Além disso, ele também pinta um retrato de Gisele como se a vítima fosse desequilibrada, desorganizada e instável, em contraste ao suposto comportamento organizado, disciplinado e ponderado do agora réu.
Provedor do lar
Desde o dia em que Gisele foi assassinada, o tenente-coronel ressaltou, inclusive para policiais militares que tentaram preservar a cena do crime, o fato de sustentar sozinho a casa e os custeios cotidianos, incluindo a escola particular da filha da soldado — uma garotinha de 7 anos, fruto de um relacionamento anterior.
À Polícia Civil, ele também ressaltou essa condição, acrescentando ter “um gasto enorme” para “ficar vivendo essa subvida” com a então esposa. Gisele e Geraldo Neto dormiam em quartos separados, após a soldado desconfiar de uma traição do oficial, que nega o adultério, assim como, agora também, o feminicídio.
“Praticamente eu não tinha espaço para andar dentro do quarto, que era muito apertado entre a cama e o guarda-roupa, não tinha, sei lá, meio metro. Eu falei: ‘Deus, eu não comecei a trabalhar aos 10 anos de idade para chegar aos 53 e estar vivendo nesse perrengue, né”, afirmou o oficial.

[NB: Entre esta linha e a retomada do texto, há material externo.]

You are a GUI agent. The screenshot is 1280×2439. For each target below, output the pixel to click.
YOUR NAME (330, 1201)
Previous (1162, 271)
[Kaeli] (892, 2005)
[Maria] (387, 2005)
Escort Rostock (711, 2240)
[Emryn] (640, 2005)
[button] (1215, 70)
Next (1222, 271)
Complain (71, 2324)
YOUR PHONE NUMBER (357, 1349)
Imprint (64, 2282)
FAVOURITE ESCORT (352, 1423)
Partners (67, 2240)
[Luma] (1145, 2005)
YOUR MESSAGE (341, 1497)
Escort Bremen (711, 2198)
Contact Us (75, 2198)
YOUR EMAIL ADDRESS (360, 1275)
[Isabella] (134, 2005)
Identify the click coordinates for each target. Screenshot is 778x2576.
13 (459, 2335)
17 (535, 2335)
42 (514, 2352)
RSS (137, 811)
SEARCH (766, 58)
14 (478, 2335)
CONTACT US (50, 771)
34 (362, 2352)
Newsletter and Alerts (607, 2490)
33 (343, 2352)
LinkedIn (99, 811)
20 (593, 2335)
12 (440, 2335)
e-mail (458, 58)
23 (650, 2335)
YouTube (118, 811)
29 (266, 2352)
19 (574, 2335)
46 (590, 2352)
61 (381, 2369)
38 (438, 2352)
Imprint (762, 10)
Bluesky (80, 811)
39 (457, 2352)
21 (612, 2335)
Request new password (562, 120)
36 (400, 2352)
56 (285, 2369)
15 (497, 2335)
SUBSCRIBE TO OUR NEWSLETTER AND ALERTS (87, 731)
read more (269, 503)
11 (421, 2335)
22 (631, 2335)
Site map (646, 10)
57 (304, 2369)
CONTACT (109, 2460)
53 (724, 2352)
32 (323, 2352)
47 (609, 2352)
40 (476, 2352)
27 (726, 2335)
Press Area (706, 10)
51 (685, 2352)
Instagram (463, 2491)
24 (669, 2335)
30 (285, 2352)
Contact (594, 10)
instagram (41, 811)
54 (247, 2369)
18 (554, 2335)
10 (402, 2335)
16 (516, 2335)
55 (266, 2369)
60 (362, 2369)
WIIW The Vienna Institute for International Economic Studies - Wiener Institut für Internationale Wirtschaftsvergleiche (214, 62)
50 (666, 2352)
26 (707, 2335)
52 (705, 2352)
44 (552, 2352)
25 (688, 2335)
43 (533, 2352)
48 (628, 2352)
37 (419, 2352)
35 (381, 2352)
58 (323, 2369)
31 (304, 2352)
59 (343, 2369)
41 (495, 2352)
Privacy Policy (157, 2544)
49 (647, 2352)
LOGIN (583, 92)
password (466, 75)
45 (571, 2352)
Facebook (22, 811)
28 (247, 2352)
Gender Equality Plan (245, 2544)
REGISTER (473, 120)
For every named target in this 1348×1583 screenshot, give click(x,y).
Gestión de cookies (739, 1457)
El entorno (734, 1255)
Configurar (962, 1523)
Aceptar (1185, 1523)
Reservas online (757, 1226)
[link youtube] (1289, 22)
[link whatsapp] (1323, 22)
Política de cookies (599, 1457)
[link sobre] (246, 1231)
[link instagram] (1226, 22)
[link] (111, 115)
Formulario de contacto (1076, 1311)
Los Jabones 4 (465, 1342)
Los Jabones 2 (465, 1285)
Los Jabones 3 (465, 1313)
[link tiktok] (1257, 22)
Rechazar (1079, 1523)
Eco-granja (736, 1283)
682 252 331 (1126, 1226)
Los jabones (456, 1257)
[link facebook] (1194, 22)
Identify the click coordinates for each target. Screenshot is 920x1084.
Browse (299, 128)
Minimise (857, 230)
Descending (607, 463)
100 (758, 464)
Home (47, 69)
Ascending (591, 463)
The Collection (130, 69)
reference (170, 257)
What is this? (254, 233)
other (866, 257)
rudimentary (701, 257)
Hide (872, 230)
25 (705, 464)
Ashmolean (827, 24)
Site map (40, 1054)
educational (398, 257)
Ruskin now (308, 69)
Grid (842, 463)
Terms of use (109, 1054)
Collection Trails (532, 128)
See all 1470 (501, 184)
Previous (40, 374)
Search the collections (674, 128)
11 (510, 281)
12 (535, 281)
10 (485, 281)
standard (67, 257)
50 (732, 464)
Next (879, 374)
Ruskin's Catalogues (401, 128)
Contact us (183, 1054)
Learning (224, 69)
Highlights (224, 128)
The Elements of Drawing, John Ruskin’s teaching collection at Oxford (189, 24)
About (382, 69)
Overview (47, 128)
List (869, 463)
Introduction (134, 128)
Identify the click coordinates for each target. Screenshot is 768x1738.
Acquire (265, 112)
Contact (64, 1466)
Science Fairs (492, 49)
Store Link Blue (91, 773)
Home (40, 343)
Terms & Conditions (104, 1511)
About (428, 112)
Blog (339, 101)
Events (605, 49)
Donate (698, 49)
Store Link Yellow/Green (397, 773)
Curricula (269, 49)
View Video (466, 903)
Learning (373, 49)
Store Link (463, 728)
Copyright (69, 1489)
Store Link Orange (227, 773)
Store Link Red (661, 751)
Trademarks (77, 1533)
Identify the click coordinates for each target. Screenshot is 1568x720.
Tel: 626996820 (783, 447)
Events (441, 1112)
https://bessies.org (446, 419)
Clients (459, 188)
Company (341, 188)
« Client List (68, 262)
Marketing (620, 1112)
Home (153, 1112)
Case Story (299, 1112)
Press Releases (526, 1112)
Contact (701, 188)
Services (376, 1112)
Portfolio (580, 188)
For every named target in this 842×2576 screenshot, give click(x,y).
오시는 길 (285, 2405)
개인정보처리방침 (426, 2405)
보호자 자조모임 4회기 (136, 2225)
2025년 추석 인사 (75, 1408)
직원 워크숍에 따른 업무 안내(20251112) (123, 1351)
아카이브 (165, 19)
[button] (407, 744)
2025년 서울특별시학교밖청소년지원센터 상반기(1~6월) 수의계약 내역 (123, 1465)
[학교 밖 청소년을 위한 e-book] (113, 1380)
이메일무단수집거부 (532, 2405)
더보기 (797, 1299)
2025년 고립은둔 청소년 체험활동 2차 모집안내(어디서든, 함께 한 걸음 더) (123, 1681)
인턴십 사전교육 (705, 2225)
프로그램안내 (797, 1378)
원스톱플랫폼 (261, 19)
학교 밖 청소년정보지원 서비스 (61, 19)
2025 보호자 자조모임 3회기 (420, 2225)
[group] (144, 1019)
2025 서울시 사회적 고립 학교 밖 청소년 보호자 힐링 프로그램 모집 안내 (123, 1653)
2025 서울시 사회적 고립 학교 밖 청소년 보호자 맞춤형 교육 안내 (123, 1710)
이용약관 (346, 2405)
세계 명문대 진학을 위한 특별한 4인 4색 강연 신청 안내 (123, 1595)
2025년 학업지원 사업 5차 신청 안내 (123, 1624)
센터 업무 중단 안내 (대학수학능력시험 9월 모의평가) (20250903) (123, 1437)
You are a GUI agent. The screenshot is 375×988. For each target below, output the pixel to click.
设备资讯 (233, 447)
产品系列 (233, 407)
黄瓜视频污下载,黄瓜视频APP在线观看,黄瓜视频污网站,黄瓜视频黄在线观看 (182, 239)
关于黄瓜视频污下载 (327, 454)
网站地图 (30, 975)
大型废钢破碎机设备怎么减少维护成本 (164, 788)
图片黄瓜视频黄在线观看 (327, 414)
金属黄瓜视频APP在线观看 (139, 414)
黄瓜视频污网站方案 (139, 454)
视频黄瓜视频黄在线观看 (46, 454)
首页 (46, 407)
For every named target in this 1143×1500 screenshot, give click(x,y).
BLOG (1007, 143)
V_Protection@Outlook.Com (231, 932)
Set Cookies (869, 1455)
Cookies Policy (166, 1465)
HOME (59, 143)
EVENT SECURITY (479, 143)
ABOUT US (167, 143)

Geraldo Neto acrescentou que essa condição teria motivado a dita decisão de terminar o relacionamento. Ao supostamente relatar isso à esposa, ele descreveu a reação dela como de uma mulher reativa e agressiva.
“Uma pessoa normal, que tá totalmente controlada, ela não empurra ninguém, ela não bate a porta, ela estava surtada ali, doutor [delegado]. Gritou ‘some daqui, sai daqui, se você não quer continuar [o casamento], então sai do meu quarto’ e me empurrou e bateu a porta com força”.
Após a descrição dessa cena, Geraldo Neto afirmou ter ido ao banheiro para, sob a água do chuveiro, refletir sobre a situação — quando, segundo ele, a esposa teria dado um tiro contra a própria cabeça.
Evidências e perícia
Laudos periciais, já mostrados pelo Metrópoles, indicam que Gisele estava com marcas de dedos no pescoço e mandíbula, indicando esganadura. A investigação atribui os ferimentos ao tenente-coronel, única pessoa no apartamento além da vítima.
Ele, no depoimento dado após ser preso, porém, negou ser o responsável pelas marcas. Geraldo Neto ainda diz, como registrado em vídeo, que a esposa não estava com as marcas, até a noite que antecedeu o crime.
Além dessa fator, ele também é réu por fraude processual, porque violou o isolamento do apartamento, após Gisele ser levada ao Hospital das Clínicas, onde morreu.
Antes da chegada dos peritos, o oficial desrespeitou orientação de outros PMs e entrou no imóvel — em cujo chão ainda havia poças de sangue de Gisele — e foi tomar um segundo banho. Ingressou no apartamento acompanhado do desembargador Marco Antônio Pinheiro Machado Cogan, “seu melhor amigo”, como ressaltado no depoimento.
O magistrado tentou demover o amigo de ficar no imóvel, sem sucesso. O ingresso do desembargador na cena do crime, ainda preservado para perícia, resultou em um pedido de providências, no último dia 19, do Conselho Nacional de Justiça (CNJ).
O caso segue em andamento, tanto na Justiça Militar como na comum, cuja última movimentação foi a citação do oficial. Com isso, a defesa de Geraldo Neto deverá se posicionar ao Tribunal de Justiça de São Paulo sobre as acusações.